**What is expected:** Reproduce every one of the following records verbatim, keeping each on its own line.

**Supplied information:**
>>>
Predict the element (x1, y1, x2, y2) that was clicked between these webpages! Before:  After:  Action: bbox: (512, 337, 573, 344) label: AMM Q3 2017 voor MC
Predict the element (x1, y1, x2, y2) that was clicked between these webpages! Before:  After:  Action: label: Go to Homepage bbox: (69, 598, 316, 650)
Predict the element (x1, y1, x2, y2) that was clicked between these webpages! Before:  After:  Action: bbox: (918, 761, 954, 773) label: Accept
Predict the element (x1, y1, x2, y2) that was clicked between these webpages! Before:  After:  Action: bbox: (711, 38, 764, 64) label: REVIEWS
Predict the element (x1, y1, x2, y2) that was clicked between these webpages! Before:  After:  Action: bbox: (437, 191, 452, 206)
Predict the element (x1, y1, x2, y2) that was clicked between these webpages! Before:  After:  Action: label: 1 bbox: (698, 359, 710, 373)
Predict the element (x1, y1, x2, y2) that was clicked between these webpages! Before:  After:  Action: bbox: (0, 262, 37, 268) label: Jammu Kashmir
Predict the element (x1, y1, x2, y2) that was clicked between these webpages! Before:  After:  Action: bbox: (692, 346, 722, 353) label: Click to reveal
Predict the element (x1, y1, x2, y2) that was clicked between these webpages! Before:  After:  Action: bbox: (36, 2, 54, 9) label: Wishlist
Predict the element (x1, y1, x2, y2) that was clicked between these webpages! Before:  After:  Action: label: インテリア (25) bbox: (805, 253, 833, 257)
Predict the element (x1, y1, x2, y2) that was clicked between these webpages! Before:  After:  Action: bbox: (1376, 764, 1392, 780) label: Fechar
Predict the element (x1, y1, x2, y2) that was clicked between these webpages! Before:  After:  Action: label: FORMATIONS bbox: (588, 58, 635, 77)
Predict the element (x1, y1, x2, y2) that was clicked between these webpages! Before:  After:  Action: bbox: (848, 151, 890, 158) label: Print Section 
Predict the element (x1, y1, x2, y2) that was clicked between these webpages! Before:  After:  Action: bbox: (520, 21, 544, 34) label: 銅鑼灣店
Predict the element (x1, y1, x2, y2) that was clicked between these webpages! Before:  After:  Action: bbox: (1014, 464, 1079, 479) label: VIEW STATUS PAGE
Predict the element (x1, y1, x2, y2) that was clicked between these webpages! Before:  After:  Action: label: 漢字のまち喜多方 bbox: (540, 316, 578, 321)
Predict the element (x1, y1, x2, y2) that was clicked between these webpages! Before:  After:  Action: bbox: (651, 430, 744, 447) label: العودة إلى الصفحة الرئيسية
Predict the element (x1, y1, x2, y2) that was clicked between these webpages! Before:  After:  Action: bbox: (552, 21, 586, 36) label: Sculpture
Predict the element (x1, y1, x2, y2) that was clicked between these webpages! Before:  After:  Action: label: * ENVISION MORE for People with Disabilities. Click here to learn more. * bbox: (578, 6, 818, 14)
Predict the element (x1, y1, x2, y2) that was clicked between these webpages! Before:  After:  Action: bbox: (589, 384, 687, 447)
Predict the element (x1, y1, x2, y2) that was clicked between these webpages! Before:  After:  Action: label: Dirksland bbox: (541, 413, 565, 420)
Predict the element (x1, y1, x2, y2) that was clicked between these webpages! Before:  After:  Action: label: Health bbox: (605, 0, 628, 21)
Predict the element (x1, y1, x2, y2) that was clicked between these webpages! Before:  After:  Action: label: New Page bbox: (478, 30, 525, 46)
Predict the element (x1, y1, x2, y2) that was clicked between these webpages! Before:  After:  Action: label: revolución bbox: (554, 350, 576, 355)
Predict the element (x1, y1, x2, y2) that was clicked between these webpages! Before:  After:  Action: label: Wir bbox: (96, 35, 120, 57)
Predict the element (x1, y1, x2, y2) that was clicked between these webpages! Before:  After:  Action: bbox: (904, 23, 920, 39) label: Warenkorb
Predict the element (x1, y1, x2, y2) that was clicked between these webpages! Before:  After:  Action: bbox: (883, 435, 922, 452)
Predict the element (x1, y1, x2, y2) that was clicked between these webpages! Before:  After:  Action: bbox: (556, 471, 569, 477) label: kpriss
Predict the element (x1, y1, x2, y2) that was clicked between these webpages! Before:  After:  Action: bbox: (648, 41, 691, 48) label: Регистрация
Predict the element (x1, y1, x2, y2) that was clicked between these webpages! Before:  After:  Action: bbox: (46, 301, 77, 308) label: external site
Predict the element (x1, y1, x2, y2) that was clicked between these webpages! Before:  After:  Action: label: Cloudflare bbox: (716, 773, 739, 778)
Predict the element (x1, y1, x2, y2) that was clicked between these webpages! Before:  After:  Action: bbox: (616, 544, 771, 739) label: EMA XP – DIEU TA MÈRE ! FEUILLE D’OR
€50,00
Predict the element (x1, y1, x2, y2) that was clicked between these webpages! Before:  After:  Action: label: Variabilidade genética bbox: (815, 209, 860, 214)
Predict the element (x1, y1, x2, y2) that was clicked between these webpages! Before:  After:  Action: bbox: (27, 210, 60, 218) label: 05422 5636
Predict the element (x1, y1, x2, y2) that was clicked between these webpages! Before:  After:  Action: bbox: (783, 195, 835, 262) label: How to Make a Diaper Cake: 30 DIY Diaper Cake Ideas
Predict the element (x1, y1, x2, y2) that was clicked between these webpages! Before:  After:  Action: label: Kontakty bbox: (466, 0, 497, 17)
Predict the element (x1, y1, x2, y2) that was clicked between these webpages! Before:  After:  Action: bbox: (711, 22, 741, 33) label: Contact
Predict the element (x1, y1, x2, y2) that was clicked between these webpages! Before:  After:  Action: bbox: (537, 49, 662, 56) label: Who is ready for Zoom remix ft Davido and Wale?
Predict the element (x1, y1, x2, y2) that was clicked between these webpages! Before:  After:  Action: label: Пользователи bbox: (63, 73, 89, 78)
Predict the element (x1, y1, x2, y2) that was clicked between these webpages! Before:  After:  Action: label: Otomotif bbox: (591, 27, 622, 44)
<<<
**Task solution:**
Predict the element (x1, y1, x2, y2) that was clicked between these webpages! Before:  After:  Action: bbox: (512, 337, 573, 344) label: AMM Q3 2017 voor MC
Predict the element (x1, y1, x2, y2) that was clicked between these webpages! Before:  After:  Action: label: Go to Homepage bbox: (69, 598, 316, 650)
Predict the element (x1, y1, x2, y2) that was clicked between these webpages! Before:  After:  Action: bbox: (918, 761, 954, 773) label: Accept
Predict the element (x1, y1, x2, y2) that was clicked between these webpages! Before:  After:  Action: bbox: (711, 38, 764, 64) label: REVIEWS
Predict the element (x1, y1, x2, y2) that was clicked between these webpages! Before:  After:  Action: bbox: (437, 191, 452, 206)
Predict the element (x1, y1, x2, y2) that was clicked between these webpages! Before:  After:  Action: label: 1 bbox: (698, 359, 710, 373)
Predict the element (x1, y1, x2, y2) that was clicked between these webpages! Before:  After:  Action: bbox: (0, 262, 37, 268) label: Jammu Kashmir
Predict the element (x1, y1, x2, y2) that was clicked between these webpages! Before:  After:  Action: bbox: (692, 346, 722, 353) label: Click to reveal
Predict the element (x1, y1, x2, y2) that was clicked between these webpages! Before:  After:  Action: bbox: (36, 2, 54, 9) label: Wishlist
Predict the element (x1, y1, x2, y2) that was clicked between these webpages! Before:  After:  Action: label: インテリア (25) bbox: (805, 253, 833, 257)
Predict the element (x1, y1, x2, y2) that was clicked between these webpages! Before:  After:  Action: bbox: (1376, 764, 1392, 780) label: Fechar
Predict the element (x1, y1, x2, y2) that was clicked between these webpages! Before:  After:  Action: label: FORMATIONS bbox: (588, 58, 635, 77)
Predict the element (x1, y1, x2, y2) that was clicked between these webpages! Before:  After:  Action: bbox: (848, 151, 890, 158) label: Print Section 
Predict the element (x1, y1, x2, y2) that was clicked between these webpages! Before:  After:  Action: bbox: (520, 21, 544, 34) label: 銅鑼灣店
Predict the element (x1, y1, x2, y2) that was clicked between these webpages! Before:  After:  Action: bbox: (1014, 464, 1079, 479) label: VIEW STATUS PAGE
Predict the element (x1, y1, x2, y2) that was clicked between these webpages! Before:  After:  Action: label: 漢字のまち喜多方 bbox: (540, 316, 578, 321)
Predict the element (x1, y1, x2, y2) that was clicked between these webpages! Before:  After:  Action: bbox: (651, 430, 744, 447) label: العودة إلى الصفحة الرئيسية
Predict the element (x1, y1, x2, y2) that was clicked between these webpages! Before:  After:  Action: bbox: (552, 21, 586, 36) label: Sculpture
Predict the element (x1, y1, x2, y2) that was clicked between these webpages! Before:  After:  Action: label: * ENVISION MORE for People with Disabilities. Click here to learn more. * bbox: (578, 6, 818, 14)
Predict the element (x1, y1, x2, y2) that was clicked between these webpages! Before:  After:  Action: bbox: (589, 384, 687, 447)
Predict the element (x1, y1, x2, y2) that was clicked between these webpages! Before:  After:  Action: label: Dirksland bbox: (541, 413, 565, 420)
Predict the element (x1, y1, x2, y2) that was clicked between these webpages! Before:  After:  Action: label: Health bbox: (605, 0, 628, 21)
Predict the element (x1, y1, x2, y2) that was clicked between these webpages! Before:  After:  Action: label: New Page bbox: (478, 30, 525, 46)
Predict the element (x1, y1, x2, y2) that was clicked between these webpages! Before:  After:  Action: label: revolución bbox: (554, 350, 576, 355)
Predict the element (x1, y1, x2, y2) that was clicked between these webpages! Before:  After:  Action: label: Wir bbox: (96, 35, 120, 57)
Predict the element (x1, y1, x2, y2) that was clicked between these webpages! Before:  After:  Action: bbox: (904, 23, 920, 39) label: Warenkorb
Predict the element (x1, y1, x2, y2) that was clicked between these webpages! Before:  After:  Action: bbox: (883, 435, 922, 452)
Predict the element (x1, y1, x2, y2) that was clicked between these webpages! Before:  After:  Action: bbox: (556, 471, 569, 477) label: kpriss
Predict the element (x1, y1, x2, y2) that was clicked between these webpages! Before:  After:  Action: bbox: (648, 41, 691, 48) label: Регистрация
Predict the element (x1, y1, x2, y2) that was clicked between these webpages! Before:  After:  Action: bbox: (46, 301, 77, 308) label: external site
Predict the element (x1, y1, x2, y2) that was clicked between these webpages! Before:  After:  Action: label: Cloudflare bbox: (716, 773, 739, 778)
Predict the element (x1, y1, x2, y2) that was clicked between these webpages! Before:  After:  Action: bbox: (616, 544, 771, 739) label: EMA XP – DIEU TA MÈRE ! FEUILLE D’OR
€50,00
Predict the element (x1, y1, x2, y2) that was clicked between these webpages! Before:  After:  Action: label: Variabilidade genética bbox: (815, 209, 860, 214)
Predict the element (x1, y1, x2, y2) that was clicked between these webpages! Before:  After:  Action: bbox: (27, 210, 60, 218) label: 05422 5636
Predict the element (x1, y1, x2, y2) that was clicked between these webpages! Before:  After:  Action: bbox: (783, 195, 835, 262) label: How to Make a Diaper Cake: 30 DIY Diaper Cake Ideas
Predict the element (x1, y1, x2, y2) that was clicked between these webpages! Before:  After:  Action: label: Kontakty bbox: (466, 0, 497, 17)
Predict the element (x1, y1, x2, y2) that was clicked between these webpages! Before:  After:  Action: bbox: (711, 22, 741, 33) label: Contact
Predict the element (x1, y1, x2, y2) that was clicked between these webpages! Before:  After:  Action: bbox: (537, 49, 662, 56) label: Who is ready for Zoom remix ft Davido and Wale?
Predict the element (x1, y1, x2, y2) that was clicked between these webpages! Before:  After:  Action: label: Пользователи bbox: (63, 73, 89, 78)
Predict the element (x1, y1, x2, y2) that was clicked between these webpages! Before:  After:  Action: label: Otomotif bbox: (591, 27, 622, 44)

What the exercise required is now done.